To ensure that the growing food needs of the population are met, the agricultural industry is turning towards agricultural technology, or Agri-Tech, to convert traditional farms into smart farms. Efficient and intelligent farms, smart farms, leverage technology such as the Internet of Things (IoT), Artificial Intelligence (AI) and robotics. In 2020, the smart agriculture industry was valued at US$ 13.8 billion, and it is expected that by 2026, it will reach a market size of US$ 34 billion.
Smart farming enables farmers to access real-time data, such as soil moisture, humidity levels, crop health and more, through devices such as drones and sensors. The generated data allow farmers to take the right actions with their crops to enable better growth and cultivation. Smart farming will mitigate farmers' challenges in increasing their quality, production and yield.
For example, Tome, a city in Japan located within the Miyagi prefecture, is well-known for its rice production. The local agricultural cooperative, JA Miyagi Tome, has successfully transitioned into using drones to tackle the labour shortage and increased its profits and productivity. Japan's agriculture industry faces serious labour shortage issues, as the country has a large elderly population, and the younger generations prefer to live in the cities. Through farming drones, JA Miyagi Tome has tackled this human labour issue and also found a way of producing rice in an environmentally friendly manner with minimal water, pesticides and fertilisers.

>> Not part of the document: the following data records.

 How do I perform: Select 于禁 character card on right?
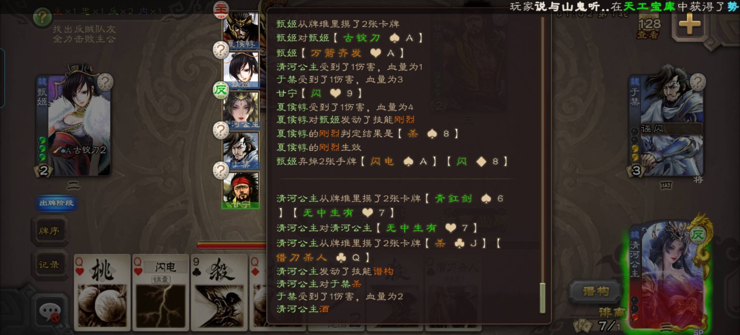667,124
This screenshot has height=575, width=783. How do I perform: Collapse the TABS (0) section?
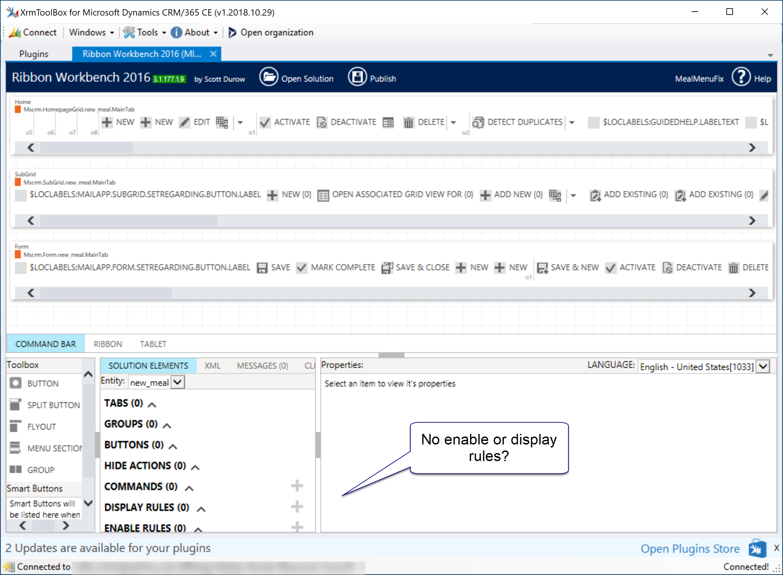coord(152,405)
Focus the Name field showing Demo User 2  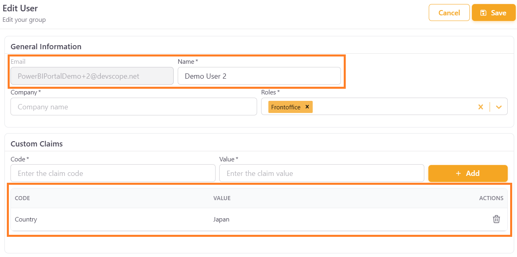pyautogui.click(x=260, y=76)
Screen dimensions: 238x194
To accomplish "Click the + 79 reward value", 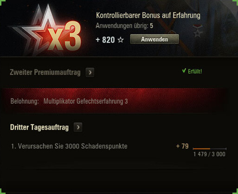I will click(182, 146).
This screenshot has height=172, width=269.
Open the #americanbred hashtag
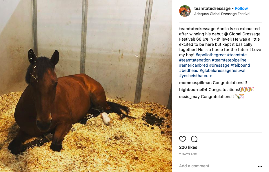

The drones have helped decrease water usage to 1% of what was used before the implementation of smart farming—a significant reduction. In boosting efficiency, drones are also able to perform farming duties at a much faster rate. For example, farming drones can spray a 1-hectare field in 10 minutes compared to the 90 minutes it takes using conventional methods. This technology also allows farmers to measure the height and colour changes of the crops, enabling them to make insightful decisions on applying pesticides and fertilisers, making for a more efficient farming process.
In April of this year, LG CNS, a subsidiary of LG Corporation from South Korea, announced that it had joined the South Korean Government's smart farming project and would be building an artificial intelligence-based platform. This platform will serve as a guideline for high-yielding and efficient farming. Together, they plan to develop a smart farm on 54.3 hectares of farmland in the southwestern rural city of Naju by 2023. LG CNS's platform will collect and analyse data on the whole farming process, including studying soil conditions and moisture levels, weather, crop growth, irrigation and damage from diseases. The data will be collected by deploying emerging technology such as sensors, IoT and drones. The software will also offer agricultural machine management services using drones and driverless tractors, so farmers can work remotely without physically going into the field.
Climate change and global warming are the biggest threats to our planet. With Earth experiencing heavy rainfalls, heatwaves, droughts, and other natural disasters, a collective effort is required to counter the adverse effects of these events on the agricultural supply chain. With the help of technology and general awareness, the agricultural industries will be able to increase yields, produce better goods, minimise human labour, and at the same time be well-equipped to handle crises that arise from natural disasters.